An
Author’s Inspiration
By
John Anthony Miller
I have two inspirations as an author. The
first is the vivid imagination I was blessed with – I love to plot twists and
turns and surprises – and the second is a desire to learn.
I’m an avid reader, mostly non-fiction,
and I keep a list of time periods and locations that I might like to write
about. Many of my ideas come from that, rather than a specific plot or
character. When I do start with the plot, it normally begins with an
overarching global theme, like the Holocaust. If the concept begins with a
character, I like to write about people who do something totally unexpected and
usually for no benefit, either for their country or to save others, knowing
there’s no personal reward for the risks that they take.
When I’m ready to begin a new project, I
normally start two or three books at the same time. As I mentioned, one of the
drivers for me is the opportunity to learn about new things, and eventually one
of the books I start will become my focus, based on how interesting I find the
material that I’m researching. It takes a good deal of research to write a
book, which means what I’m learning about has to maintain my interest through
the entire first draft. For those that don’t, they land in a file on my
computer, and they’re on the list for the next book I write.
I also like to set books in exotic
locations – Paris, Lake Como, Switzerland – and I’ve been to most of them,
often multiple times. I like to describe the locations in detail, to draw my
readers in – to make them feel like they’re walking down the same street that
the character is, can see the same buildings or flowers or automobiles, to make
the location a character, too, just as interesting to the reader as the people
in the book.
Change also motivates me, and I like to do
something completely different with each book I write, whether I change genres
– mystery to thriller to psychological – or I change voices, use a dialect, sparse
description in a minimalist style or a lush narrative.
I suppose the trick is to tie it all
together – a good plot, an exotic location, an interesting historical period,
and characters you care about. For me, this takes many revisions. I’m always jealous
of authors who write a draft, review it, and then send it off to their agent or
publisher. I suppose for me, the rough draft is the hardest, and then I
continually polish it, through five or six revisions, sometimes more. That may
sound tedious to some, but for me, I can’t wait to get to my computer every
day!
When I wrote my latest release, Sinner,
Saint or Serpent, I started with the overall plot. It’s a murder mystery,
with several suspects, designed to keep the reader confused about who the
actual killer is. I started the book in third-person, but it didn’t feel right,
so I switched to first-person and created a narrator, Justice Harper, a
journalistic reporter beyond reproach. I already had the title – I keep a
running list of potential titles – and I next decided to make the characters
surrounding the narrator unique. They consist of a voodoo queen named
Belladonna Dede, a Mafia gangster named Nicky the Knife, Lucinda Boyd, a pillar
of New Orleans society, Serenity Dupree, a sultry jazz singer, and Blaze
Barbeau, a real estate magnate with a checkered past. I gave Justice an
assistant, and tried to create an unforgettable character in Remy Morel, a
woman who speaks her mind, with absolutely no filter whatsoever.

• Directives:
1 - Answer these questions from the essay above, one per line:
(a) How many books does the author usually start at once when beginning a new project?
(b) Through how many revisions does the author polish a rough draft?
(c) Who narrates Sinner, Saint or Serpent?
2 - For each statement, decide whether it agrees with the essay above. Answer yes or no, and quote the words from the essay that settle it.
(a) The author reads mostly fiction.
(b) The author began Sinner, Saint or Serpent in first-person.
(c) The author considers the rough draft the hardest part.
3 - Please copy the essay above word for word, from "Change also motivates" up to and including "a lush narrative.".

• Dataset content:
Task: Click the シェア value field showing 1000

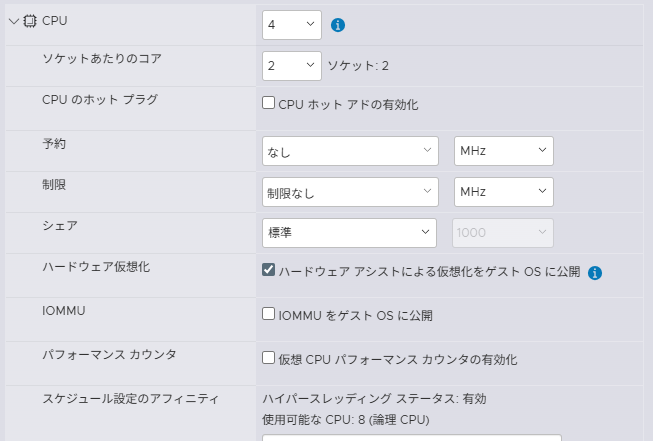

• Response list:
1 -
(a) Two or three.
(b) Five or six, sometimes more.
(c) Justice Harper.

2 -
(a) No: "I’m an avid reader, mostly non-fiction"
(b) No: "I started the book in third-person, but it didn’t feel right, so I switched to first-person"
(c) Yes: "I suppose for me, the rough draft is the hardest"

3 -
Change also motivates me, and I like to do
something completely different with each book I write, whether I change genres
– mystery to thriller to psychological – or I change voices, use a dialect, sparse
description in a minimalist style or a lush narrative.